◆ Exercise directions
Only one stretch of the records below should be repeated. It starts with the line containing "Лучшие игроки в покер (53, 2421)" and goes on through the line containing "BC Game скачать (48, 2468)", exactly as written.

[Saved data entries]

####

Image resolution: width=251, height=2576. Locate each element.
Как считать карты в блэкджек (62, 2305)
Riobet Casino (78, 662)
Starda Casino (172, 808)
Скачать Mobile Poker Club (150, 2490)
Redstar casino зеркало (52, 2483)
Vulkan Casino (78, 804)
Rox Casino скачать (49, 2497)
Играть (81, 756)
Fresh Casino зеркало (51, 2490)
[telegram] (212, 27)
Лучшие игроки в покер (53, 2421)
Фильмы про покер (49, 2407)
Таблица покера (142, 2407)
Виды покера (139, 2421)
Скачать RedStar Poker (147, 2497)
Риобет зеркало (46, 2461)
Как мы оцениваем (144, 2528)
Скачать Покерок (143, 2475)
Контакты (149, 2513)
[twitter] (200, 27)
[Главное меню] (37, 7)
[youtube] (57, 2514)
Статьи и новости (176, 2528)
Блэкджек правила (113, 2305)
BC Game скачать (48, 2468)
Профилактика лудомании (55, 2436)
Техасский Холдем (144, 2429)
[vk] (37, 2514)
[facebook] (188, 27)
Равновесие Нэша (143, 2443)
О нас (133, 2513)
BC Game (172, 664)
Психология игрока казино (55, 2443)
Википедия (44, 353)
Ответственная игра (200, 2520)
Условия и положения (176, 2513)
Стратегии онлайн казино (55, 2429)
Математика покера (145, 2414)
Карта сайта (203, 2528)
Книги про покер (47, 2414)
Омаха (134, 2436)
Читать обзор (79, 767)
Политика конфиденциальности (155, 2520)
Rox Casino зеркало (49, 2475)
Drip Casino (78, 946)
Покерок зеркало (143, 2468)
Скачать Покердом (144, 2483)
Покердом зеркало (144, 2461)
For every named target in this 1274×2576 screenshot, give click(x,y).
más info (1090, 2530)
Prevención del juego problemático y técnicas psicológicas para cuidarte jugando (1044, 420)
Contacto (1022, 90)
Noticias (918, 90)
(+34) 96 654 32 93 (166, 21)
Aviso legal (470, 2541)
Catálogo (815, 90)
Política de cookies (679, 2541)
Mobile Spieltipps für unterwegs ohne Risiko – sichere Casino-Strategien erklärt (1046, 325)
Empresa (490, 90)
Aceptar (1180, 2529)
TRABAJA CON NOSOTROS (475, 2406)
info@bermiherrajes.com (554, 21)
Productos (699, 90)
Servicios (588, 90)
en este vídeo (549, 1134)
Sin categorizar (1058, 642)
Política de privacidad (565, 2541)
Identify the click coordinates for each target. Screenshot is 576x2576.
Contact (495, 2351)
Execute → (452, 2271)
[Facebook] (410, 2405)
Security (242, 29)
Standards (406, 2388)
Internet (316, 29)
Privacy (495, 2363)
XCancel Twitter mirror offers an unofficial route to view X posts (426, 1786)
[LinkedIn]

####

◆ Task response
Лучшие игроки в покер (53, 2421)
Фильмы про покер (49, 2407)
Таблица покера (142, 2407)
Виды покера (139, 2421)
Скачать RedStar Poker (147, 2497)
Риобет зеркало (46, 2461)
Как мы оцениваем (144, 2528)
Скачать Покерок (143, 2475)
Контакты (149, 2513)
[twitter] (200, 27)
[Главное меню] (37, 7)
[youtube] (57, 2514)
Статьи и новости (176, 2528)
Блэкджек правила (113, 2305)
BC Game скачать (48, 2468)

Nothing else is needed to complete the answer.